Dedotted I and dotlessi

Mon Aug 17 09:58:40 CDT 2020

> On Aug 17, 2020, at 10:37 AM, Richard Wordingham via Unicode <unicode at unicode.org> wrote:
> 
> There is a recommendation around that fonts should generate different
> glyph ID sequences for canonically inequivalent character sequences.
> Is this still a reasonable requirement?
> 
> The most obvious reason for this is that in simple scripts, the glyphs
> in the glyph stream follow the order of characters in the character
> stream, and therefore processes might hope to convert the glyph stream
> back to the character stream.  Now, <i, U+0302 COMBINING CIRCUMFLEX
> ACCENT> and <U+0131 LATIN SMALL LETTER DOTLESS I, U+0302> should render
> the same, and one shaping trick is to convert both base characters to
> the same glyph, commonly called dotlessi.  Glyph stream to character
> stream conversions were used in the generation of PDFs and the logic
> for extracting text from them.
> 
> Is the recommendation still valid, or have things moved on?

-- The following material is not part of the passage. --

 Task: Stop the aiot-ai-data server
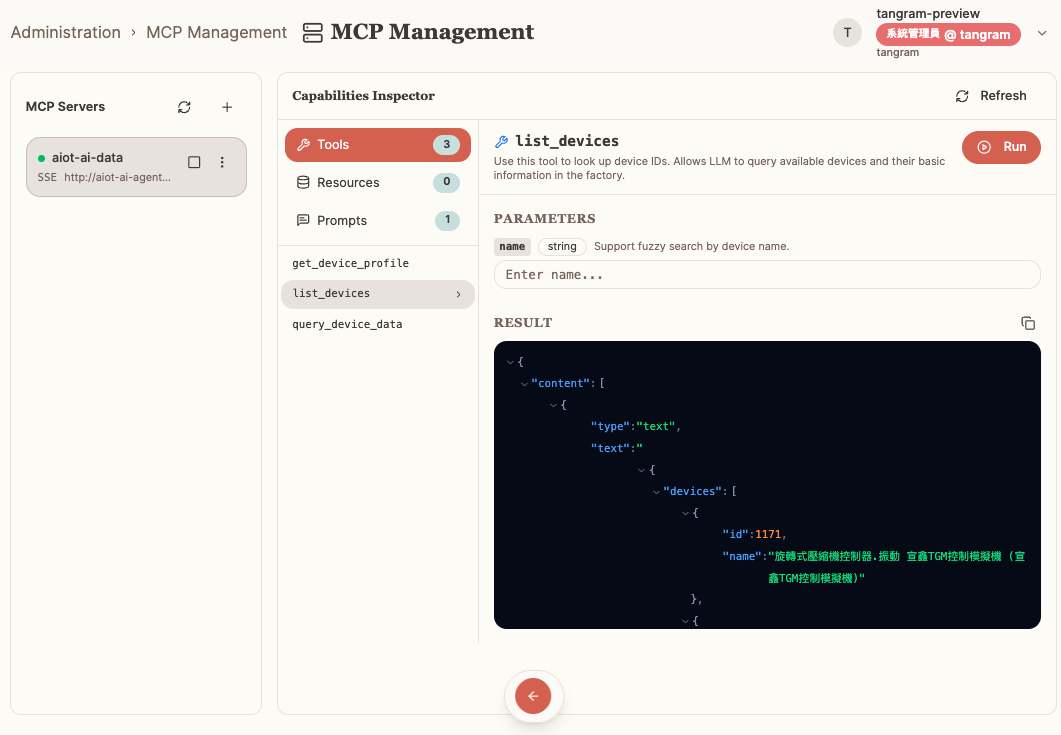pos(195,162)
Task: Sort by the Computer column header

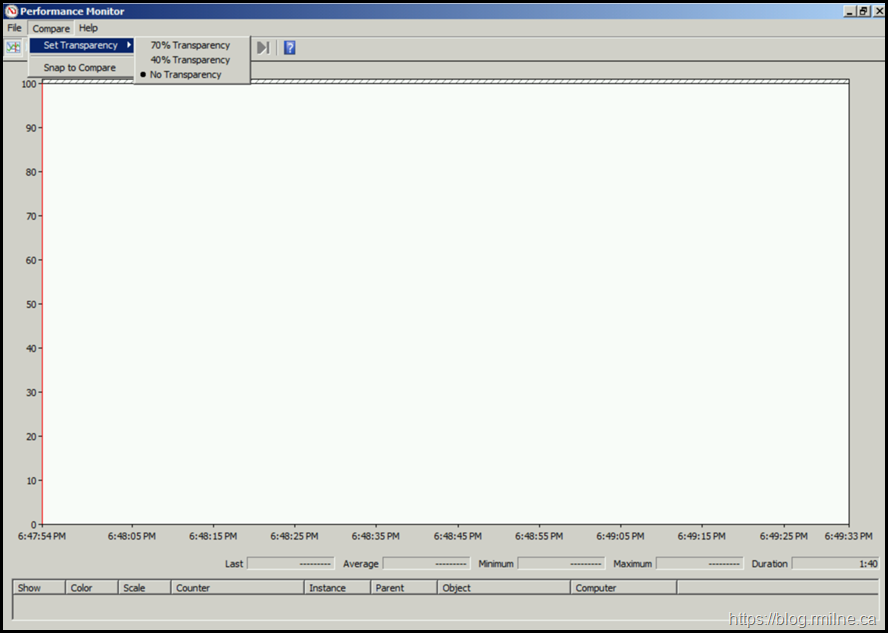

For some PDF work flows, yes.

>  Is the
> recommendation applicable to Indic scripts, where glyph stream to
> character stream conversion may be as complicated as the
> reverse direction and there is a natural tendency for distinctions to
> be lost.  (In Devanagari, the distinction between mandated and
> fallback half-forms is one example.)

Same workflows can’t handle one to many substitution, or reordering, so when I’m doing fonts that need these I usually just give up on the “unique glyph per code point” requirement. I also forget about it when making Arabic fonts, because extracting Arabic text reliably from PDFs generated with such workflows is a lost cause already.

Regards,
Khaled